T: imagine a straight line from the terminal dot; this is where the left edge of the cross-bar should be. If the cross-bar of the “T” seems too thin, go over it with a little more pressure
U: the initial stroke curves back slightly, it doesn’t go straight down. Start the curve early so that you have a nice big triangle

V: like the “H”, start with a flourish similar to the #4 stroke but ending on a diagonal stroke; then downstroke. Upstroke ends with a terminal dot above the ascender line. Focus your eyes on the location where the terminal dot should go and your hand should follow. “Look where you’re going.”
W: start with a #4 stroke that ends in a diagonal upstroke. Like the “V”, but don’t put too much white space between the “V”-spaces; letter should be pretty narrow.
X: First stroke ends in a terminal dot. Second stroke should overlap at the center, not be double-wide through the center. If you find that difficult, then don’t pressurize the second side.

Y: doesn’t go down to the descender, but only to the base. Ends in a terminal dot.

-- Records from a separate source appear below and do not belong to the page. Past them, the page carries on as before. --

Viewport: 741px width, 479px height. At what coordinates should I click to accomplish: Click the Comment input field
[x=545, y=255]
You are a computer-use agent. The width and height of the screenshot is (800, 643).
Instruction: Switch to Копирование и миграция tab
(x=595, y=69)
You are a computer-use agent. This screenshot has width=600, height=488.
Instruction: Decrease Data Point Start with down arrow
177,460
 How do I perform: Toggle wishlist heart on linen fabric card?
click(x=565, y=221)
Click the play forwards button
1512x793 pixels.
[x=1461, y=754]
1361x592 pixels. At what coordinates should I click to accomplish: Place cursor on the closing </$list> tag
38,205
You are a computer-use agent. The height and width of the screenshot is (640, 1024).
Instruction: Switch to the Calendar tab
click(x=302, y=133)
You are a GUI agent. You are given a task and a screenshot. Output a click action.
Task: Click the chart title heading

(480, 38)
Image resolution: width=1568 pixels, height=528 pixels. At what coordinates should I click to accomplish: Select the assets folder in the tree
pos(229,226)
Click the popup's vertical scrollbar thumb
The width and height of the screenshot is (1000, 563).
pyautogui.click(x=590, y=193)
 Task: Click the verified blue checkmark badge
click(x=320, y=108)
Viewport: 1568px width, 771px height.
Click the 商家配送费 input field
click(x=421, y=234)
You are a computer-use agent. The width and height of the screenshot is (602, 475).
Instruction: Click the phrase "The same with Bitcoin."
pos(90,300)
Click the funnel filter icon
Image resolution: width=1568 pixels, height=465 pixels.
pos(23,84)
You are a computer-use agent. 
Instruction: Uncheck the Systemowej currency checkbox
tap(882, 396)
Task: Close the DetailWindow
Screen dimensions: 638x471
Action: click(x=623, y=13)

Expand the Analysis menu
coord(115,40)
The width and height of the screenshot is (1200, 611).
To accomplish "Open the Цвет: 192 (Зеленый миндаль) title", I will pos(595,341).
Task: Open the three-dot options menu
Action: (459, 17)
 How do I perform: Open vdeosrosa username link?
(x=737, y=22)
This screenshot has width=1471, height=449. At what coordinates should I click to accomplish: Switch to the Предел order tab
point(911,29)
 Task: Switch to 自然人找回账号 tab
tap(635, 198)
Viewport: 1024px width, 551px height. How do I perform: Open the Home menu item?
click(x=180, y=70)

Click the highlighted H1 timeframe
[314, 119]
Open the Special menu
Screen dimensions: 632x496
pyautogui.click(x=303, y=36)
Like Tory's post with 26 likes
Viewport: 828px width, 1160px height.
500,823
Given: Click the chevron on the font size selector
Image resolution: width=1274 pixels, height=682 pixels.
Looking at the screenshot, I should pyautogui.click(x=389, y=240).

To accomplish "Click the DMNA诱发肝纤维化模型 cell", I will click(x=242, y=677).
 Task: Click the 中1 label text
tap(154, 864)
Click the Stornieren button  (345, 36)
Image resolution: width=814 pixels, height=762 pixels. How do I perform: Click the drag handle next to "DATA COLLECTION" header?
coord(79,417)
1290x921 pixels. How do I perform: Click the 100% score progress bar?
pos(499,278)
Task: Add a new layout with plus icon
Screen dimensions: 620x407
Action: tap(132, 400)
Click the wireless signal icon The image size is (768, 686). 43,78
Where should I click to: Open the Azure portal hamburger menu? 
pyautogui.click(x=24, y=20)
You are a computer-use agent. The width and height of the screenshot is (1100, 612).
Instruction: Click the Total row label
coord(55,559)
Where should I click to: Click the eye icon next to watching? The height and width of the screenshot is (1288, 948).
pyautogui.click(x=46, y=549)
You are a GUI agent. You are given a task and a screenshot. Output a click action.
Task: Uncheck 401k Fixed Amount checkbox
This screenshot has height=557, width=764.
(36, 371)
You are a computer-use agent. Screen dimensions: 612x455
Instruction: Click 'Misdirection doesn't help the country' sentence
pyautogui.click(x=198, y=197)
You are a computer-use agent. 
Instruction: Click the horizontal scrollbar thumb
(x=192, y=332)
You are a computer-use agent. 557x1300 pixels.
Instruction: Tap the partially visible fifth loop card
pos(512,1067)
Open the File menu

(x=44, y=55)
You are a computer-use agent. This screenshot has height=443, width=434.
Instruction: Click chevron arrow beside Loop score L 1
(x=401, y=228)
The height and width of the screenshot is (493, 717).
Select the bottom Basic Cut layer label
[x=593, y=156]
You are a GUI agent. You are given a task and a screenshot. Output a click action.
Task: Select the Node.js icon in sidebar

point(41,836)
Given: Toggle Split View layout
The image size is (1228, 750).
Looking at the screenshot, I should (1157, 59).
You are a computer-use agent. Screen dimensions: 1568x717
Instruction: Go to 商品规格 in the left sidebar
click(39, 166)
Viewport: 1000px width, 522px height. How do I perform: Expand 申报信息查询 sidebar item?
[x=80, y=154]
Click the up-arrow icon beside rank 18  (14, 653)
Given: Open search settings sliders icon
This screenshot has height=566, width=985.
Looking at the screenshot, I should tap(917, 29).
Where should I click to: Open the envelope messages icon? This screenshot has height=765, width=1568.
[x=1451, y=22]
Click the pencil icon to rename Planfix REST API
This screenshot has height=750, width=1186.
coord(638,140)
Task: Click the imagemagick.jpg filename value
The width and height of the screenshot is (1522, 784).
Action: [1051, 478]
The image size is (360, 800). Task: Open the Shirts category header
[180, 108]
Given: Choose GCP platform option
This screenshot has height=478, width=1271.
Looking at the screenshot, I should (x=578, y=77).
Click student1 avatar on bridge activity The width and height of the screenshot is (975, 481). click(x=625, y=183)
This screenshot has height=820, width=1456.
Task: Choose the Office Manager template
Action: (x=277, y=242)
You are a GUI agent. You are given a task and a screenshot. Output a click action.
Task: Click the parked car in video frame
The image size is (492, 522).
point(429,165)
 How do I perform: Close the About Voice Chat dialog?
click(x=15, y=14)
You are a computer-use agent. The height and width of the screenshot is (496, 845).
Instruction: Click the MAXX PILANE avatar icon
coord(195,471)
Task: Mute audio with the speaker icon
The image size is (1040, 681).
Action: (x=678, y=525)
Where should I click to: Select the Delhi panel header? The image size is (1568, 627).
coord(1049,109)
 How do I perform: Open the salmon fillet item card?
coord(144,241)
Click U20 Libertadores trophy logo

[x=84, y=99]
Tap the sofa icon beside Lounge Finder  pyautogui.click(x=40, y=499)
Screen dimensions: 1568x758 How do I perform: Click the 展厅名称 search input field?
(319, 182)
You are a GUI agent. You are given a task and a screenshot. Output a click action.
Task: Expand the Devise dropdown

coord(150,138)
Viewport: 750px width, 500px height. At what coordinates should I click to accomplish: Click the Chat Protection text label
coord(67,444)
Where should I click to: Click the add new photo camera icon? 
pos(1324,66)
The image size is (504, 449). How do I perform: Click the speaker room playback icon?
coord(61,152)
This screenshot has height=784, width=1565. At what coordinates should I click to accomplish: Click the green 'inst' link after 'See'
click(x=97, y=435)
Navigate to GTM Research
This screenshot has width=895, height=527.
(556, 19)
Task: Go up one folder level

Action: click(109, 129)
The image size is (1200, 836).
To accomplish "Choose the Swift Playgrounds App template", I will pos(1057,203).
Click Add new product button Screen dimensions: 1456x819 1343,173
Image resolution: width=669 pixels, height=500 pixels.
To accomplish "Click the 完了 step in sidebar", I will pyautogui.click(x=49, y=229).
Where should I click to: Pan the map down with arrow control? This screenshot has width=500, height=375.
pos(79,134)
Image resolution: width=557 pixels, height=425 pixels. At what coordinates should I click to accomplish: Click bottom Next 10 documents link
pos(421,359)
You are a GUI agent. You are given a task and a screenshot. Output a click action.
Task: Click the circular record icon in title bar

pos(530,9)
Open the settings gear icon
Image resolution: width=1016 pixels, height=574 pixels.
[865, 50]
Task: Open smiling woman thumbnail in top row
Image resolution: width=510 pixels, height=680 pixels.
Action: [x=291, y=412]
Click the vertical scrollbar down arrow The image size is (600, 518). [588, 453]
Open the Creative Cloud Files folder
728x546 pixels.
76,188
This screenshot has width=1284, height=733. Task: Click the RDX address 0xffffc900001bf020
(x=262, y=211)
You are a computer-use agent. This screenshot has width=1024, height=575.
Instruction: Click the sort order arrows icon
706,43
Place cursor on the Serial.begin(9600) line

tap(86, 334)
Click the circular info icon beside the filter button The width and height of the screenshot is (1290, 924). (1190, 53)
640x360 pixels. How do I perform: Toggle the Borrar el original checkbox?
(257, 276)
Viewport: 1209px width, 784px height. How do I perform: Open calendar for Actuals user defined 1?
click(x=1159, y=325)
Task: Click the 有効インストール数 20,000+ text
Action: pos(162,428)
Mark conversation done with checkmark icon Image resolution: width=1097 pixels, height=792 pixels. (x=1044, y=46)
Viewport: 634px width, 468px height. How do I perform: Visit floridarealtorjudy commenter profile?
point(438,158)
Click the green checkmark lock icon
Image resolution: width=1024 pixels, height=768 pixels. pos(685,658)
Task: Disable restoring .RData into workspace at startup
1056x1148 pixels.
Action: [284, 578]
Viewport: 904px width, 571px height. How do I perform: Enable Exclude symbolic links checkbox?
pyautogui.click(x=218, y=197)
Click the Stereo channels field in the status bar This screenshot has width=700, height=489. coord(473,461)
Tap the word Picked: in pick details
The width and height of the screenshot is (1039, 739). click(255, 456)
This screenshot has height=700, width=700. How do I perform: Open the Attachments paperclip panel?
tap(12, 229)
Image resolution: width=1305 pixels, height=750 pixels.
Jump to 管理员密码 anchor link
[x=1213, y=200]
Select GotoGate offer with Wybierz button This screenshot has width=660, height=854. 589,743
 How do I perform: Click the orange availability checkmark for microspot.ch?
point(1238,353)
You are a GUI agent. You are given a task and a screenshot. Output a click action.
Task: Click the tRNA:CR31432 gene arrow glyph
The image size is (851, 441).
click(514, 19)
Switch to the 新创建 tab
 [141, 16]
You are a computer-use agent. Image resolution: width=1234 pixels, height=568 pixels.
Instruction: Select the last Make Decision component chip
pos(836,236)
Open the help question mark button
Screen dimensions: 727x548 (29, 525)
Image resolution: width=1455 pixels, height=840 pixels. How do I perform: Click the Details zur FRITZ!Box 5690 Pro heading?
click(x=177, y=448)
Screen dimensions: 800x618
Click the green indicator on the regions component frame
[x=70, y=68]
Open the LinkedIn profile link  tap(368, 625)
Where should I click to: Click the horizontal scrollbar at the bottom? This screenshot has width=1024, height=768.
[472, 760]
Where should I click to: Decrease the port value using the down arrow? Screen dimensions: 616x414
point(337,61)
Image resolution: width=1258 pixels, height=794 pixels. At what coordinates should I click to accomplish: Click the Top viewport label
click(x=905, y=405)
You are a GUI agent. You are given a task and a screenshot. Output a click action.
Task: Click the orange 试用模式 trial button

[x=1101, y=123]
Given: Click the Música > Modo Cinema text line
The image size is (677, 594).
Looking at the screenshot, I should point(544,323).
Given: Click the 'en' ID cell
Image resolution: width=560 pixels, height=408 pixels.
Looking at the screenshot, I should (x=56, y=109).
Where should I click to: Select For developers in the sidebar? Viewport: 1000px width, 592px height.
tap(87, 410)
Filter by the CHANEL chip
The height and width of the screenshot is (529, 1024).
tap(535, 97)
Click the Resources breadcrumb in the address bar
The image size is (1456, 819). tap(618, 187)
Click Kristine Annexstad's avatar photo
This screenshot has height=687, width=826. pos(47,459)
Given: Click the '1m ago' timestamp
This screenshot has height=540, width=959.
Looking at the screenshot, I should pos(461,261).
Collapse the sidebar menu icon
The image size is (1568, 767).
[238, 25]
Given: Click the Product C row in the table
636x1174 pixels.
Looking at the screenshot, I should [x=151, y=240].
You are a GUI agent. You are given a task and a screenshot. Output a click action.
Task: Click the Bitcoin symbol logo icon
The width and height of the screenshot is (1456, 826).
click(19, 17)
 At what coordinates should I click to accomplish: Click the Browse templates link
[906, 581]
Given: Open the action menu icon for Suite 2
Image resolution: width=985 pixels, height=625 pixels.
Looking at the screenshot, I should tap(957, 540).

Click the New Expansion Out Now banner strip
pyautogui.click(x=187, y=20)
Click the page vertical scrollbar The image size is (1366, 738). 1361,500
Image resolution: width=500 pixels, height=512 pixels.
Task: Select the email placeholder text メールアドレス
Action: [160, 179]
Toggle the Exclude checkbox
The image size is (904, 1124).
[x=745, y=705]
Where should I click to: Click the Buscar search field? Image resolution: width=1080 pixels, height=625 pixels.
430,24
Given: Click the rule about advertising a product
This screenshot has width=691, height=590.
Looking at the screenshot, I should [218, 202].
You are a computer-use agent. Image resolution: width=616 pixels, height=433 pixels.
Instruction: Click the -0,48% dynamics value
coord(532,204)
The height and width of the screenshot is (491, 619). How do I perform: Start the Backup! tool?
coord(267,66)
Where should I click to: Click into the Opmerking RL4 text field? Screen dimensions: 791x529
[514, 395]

Z: this is DeAnn’s modern version of a “Z”. The last touch is a “carrot” flourish: set – press – pull and release.

Observe where those ovals sit in relation to the letter.

Some Capitals are connectable, meaning they can end in the entrance stroke to the next letter, but others aren’t.

Connectable Capitals: A, F (both), H, I (both), J, K, M, R, U, X, Z

Not-connectable: B, C, D, E, F (depends on next letter), G, I (depends on next letter), L (historically connectable, but DeAnn recommends NOT to connect), N, O, P, Q, S, T, V, W, Y

HOMEWORK: Practice writing Capitalized words. Never write Copperplate words all in capitals! See DeAnn’s website for alphabetical Flower Names. Then write text.